=== Text extract ===
GIAN MARCO SANNA. AGARTHI
by Steve Bisson
«A sort of purgatory, a suspended dimension with no way out. A journey through our deepest fears. In this anxiety, we understand the survival of mythology in the contemporary, or the need to put facts back into a oneiric perspective. Human beings need myths, heroes, legends, an afterlife in the earth, where to bury bodies, evil desires and dramas.»


What are your first memories of Lake Bolsena?

Gian Marco Sanna (GS): My grandfather is a native of this region, located a few hours drive north of Rome. Since I was a child I came every summer to Bolsena for holiday. Many memories of my childhood are linked to this place. The lake has always scared me; the feeling that there is something big below, the fear of going underwater or simply the feeling of being observed. During summers, with friends, we always went to bathe at night. It's a very strange feeling, and different energy compared to the day...
=== Data shown ===
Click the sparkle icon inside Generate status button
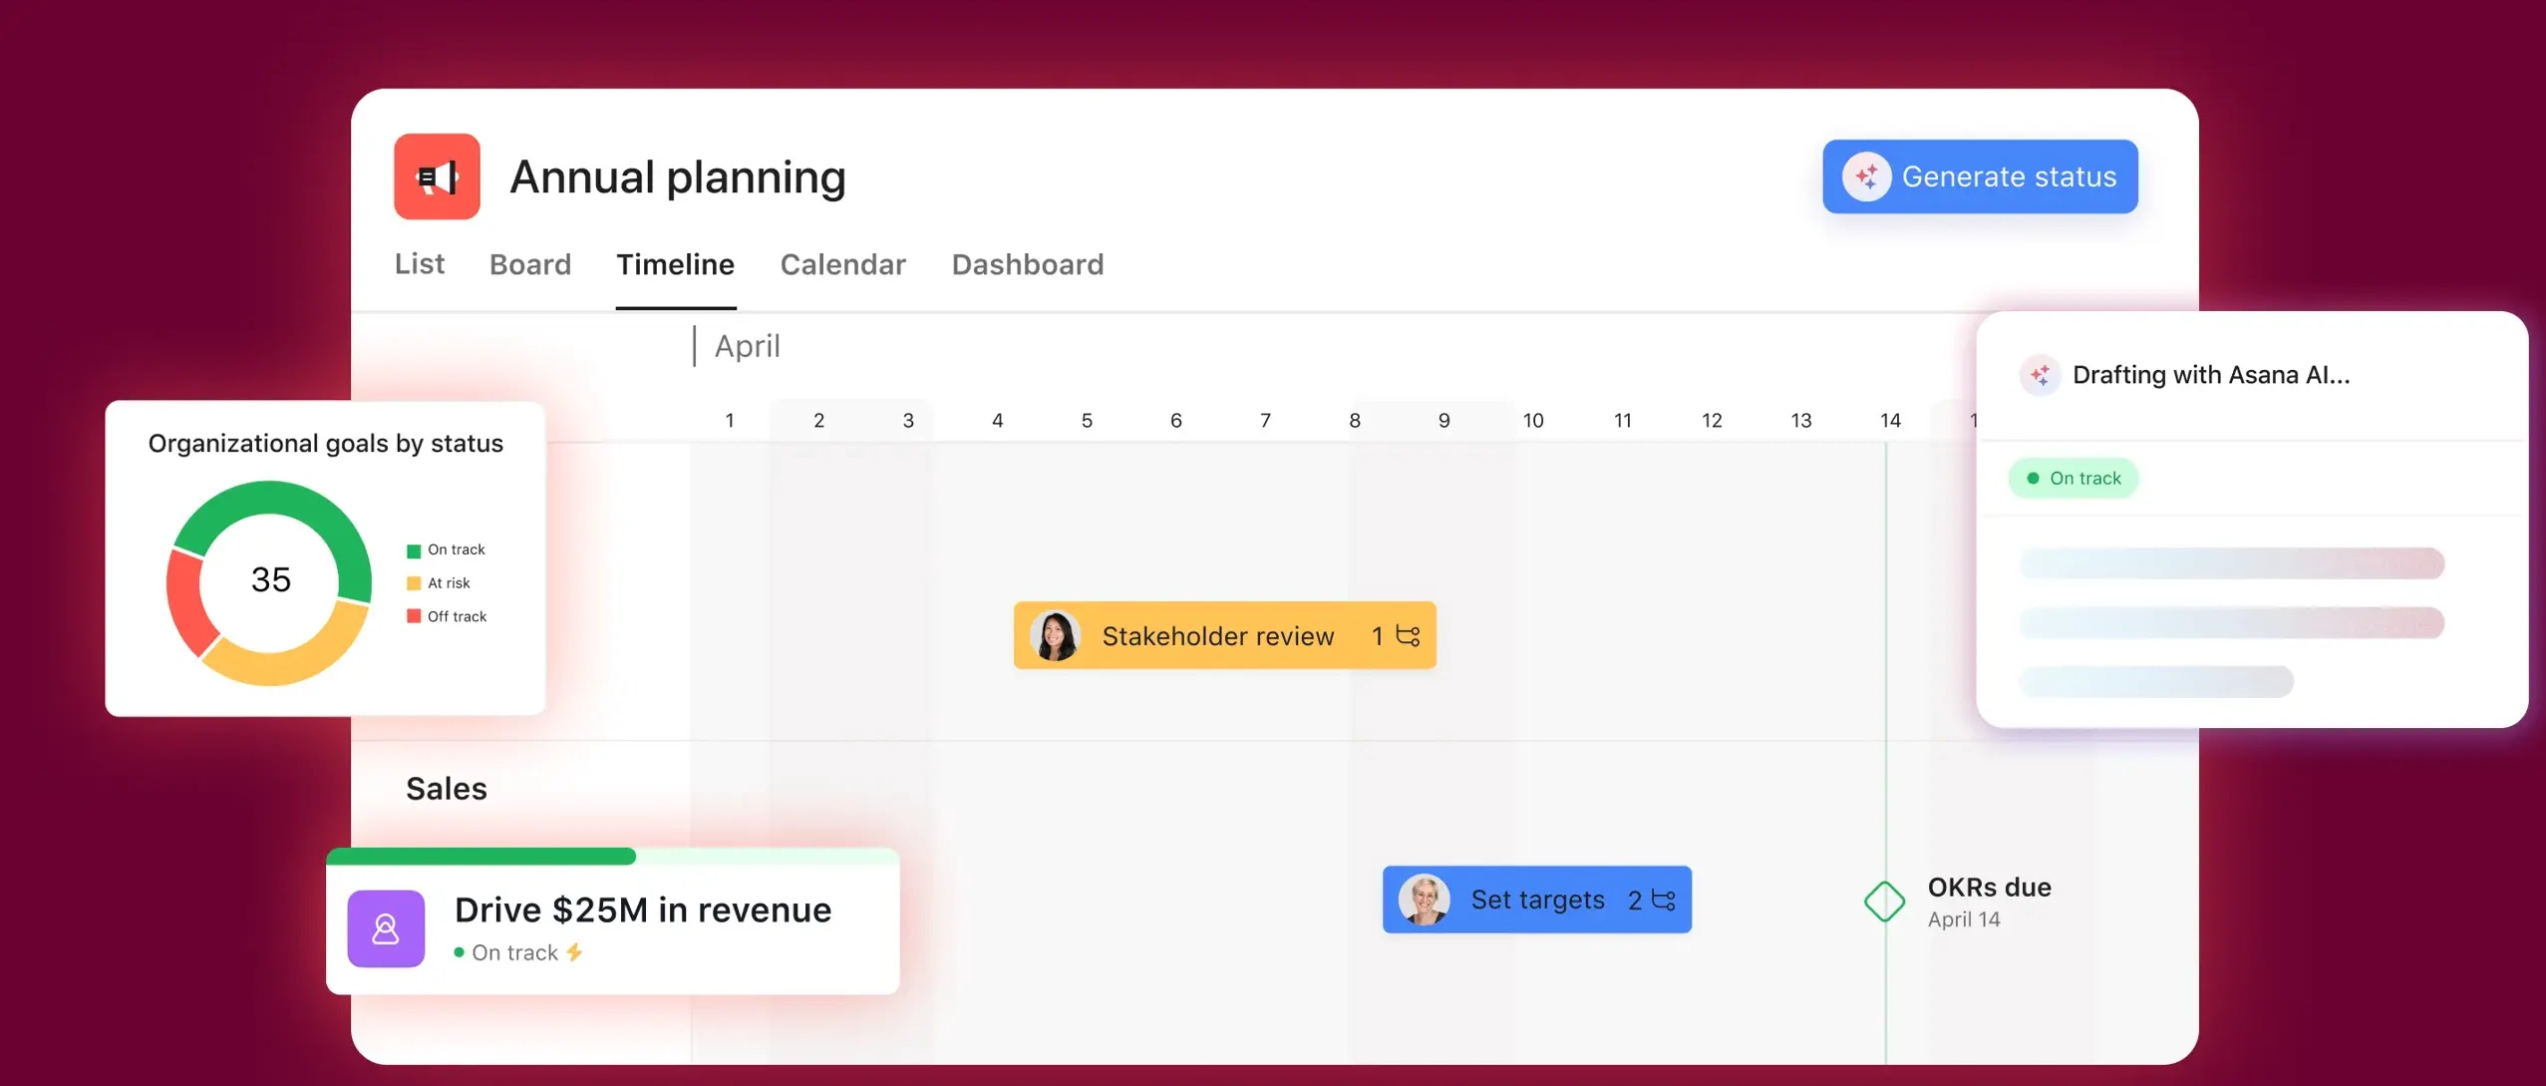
===
What is asked:
(a) Please repeat the interview passage that begins at the words "Gian Marco Sanna (GS): My" and ends after "to the day...", replacing "grandfather" with "grandmother".
(b) In the interview, where is the region his grandfather comes from located?

Expected outputs:
(a)
Gian Marco Sanna (GS): My grandmother is a native of this region, located a few hours drive north of Rome. Since I was a child I came every summer to Bolsena for holiday. Many memories of my childhood are linked to this place. The lake has always scared me; the feeling that there is something big below, the fear of going underwater or simply the feeling of being observed. During summers, with friends, we always went to bathe at night. It's a very strange feeling, and different energy compared to the day...

(b) A few hours' drive north of Rome.